Amen Bill. Thanks for saying what you said. This Barnes thing leaves much to be desired. Look at Gerry Lenfest? Causing all that trouble over at Valley Forge and writing a bIG check for this? And the Pew Trusts? What do they get? And Lenore Annenberg? Is it true her late husband hated Dr. Barnes? And the relationships involved with those on the Barnes Board, their other Philly affiliations, Barnes related lawyers, etc, etc should be looked into by the Attorney General, but will he?

Jim Matthews is chief asshat and bottlewasher. Hoeffel is just jumping on the Castor bandwagon to try to earn brownie points. However today was like the last day to file for reconsideration in front of Judge Ott, right?

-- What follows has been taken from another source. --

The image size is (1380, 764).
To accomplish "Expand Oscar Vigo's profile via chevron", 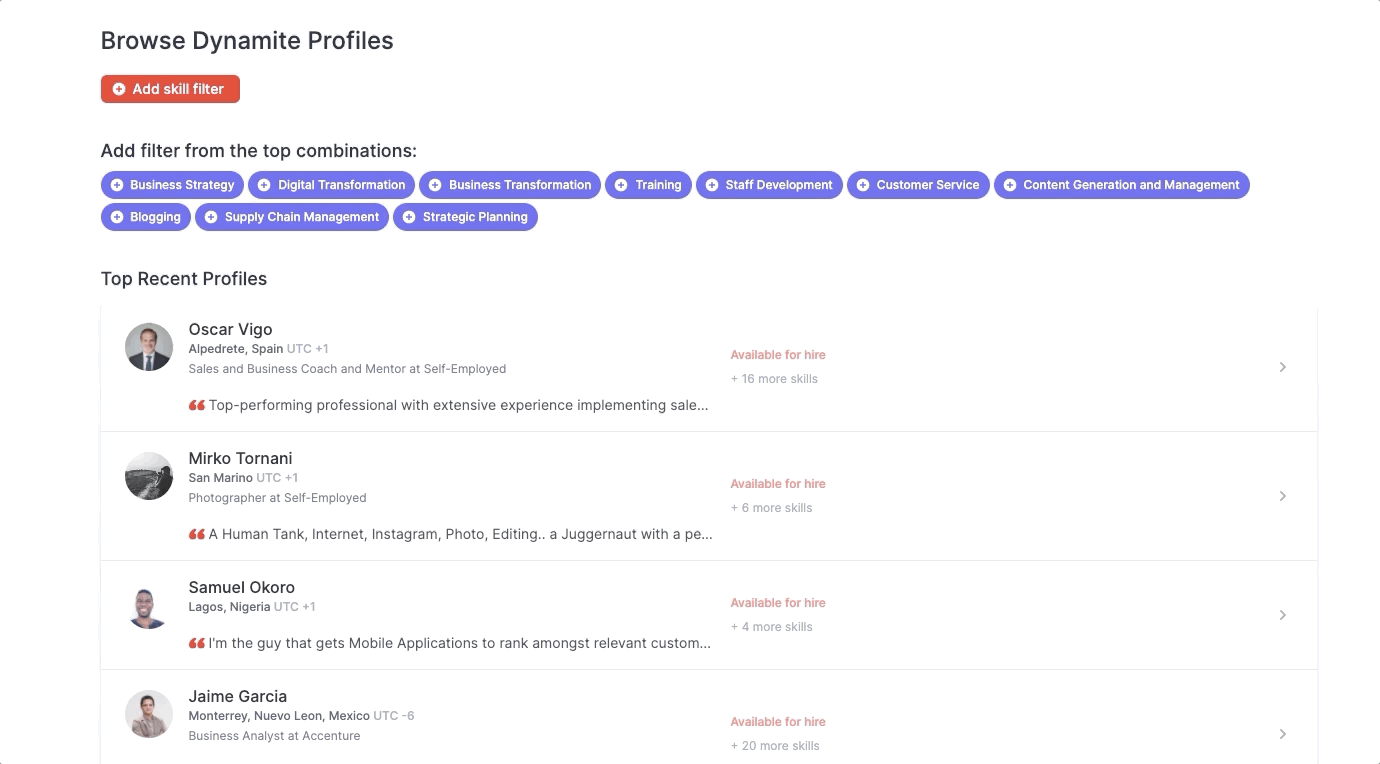I will coord(1282,367).
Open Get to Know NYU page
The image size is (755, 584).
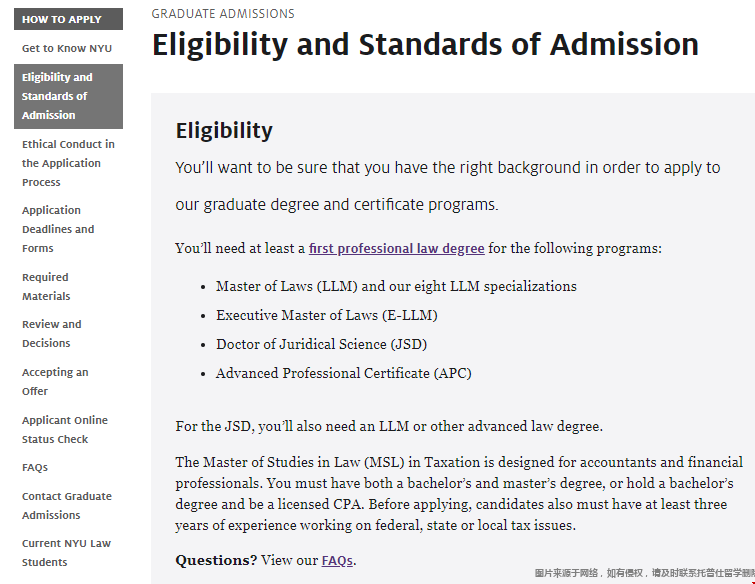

Who looks into Montco Judges? Maybe Ott needs a little light on him?

Philadelphia Society at the time shunned Dr. Barnes and mocked his art purchases...now they want them. Greedy bast@rds. Hope they choke on their checkbooks. Interesting how Barnes used to be NOCD (Not Our Class Darling), now he is all the rage?

Lisa said...

On June 5, Anonymous said "I find it hard (sic)that money should be spent fighting a move that in the end benefits the culture of all.

In the end tens of millions more people will get to see the paintings in a recreated atmosphere they were meant to be - european gallery with the art hanging from floor to ceiling on all walls - in a recreated museum on the Parkway."

Isn't this classic socialist justification of wealth redistribution? Not sure if Anonymous is a dyed-in-the-wool socialist or not, but his argument for divesting private property for the "public good" sure is.

PetraRM said...

"I find it hard that money should be spent fighting a move that in the end benefits the culture of all."

Go read about the destruction of Penn Station. Huge benefits to the community of a new sports venue in a run-down, undeveloped part of town, in a station that hardly anyone was using any more. Ask today's New Jersey commuters how much they benefit. "One entered the city like a god; one scuttles in now like a rat."

Go read about Duke Gardens just 60 miles away in New Jersey. What a fabulous idea to make the whole property a 'Green Beacon'. Oh, and by the way, that means destroying the internationally renowned Gardens personally created by the woman who left the estate plus a billion dollars to charity. And yes, using her money to do it.

Go read about the Buddhas of Bamyan. Mullah Mohammad Omar provides some quite reasonable social reasons for the Taliban destroying the 1400 year old statues.

Always looks as if it's being done for the benefit of the community - on paper. You can fool all of the people some of the time.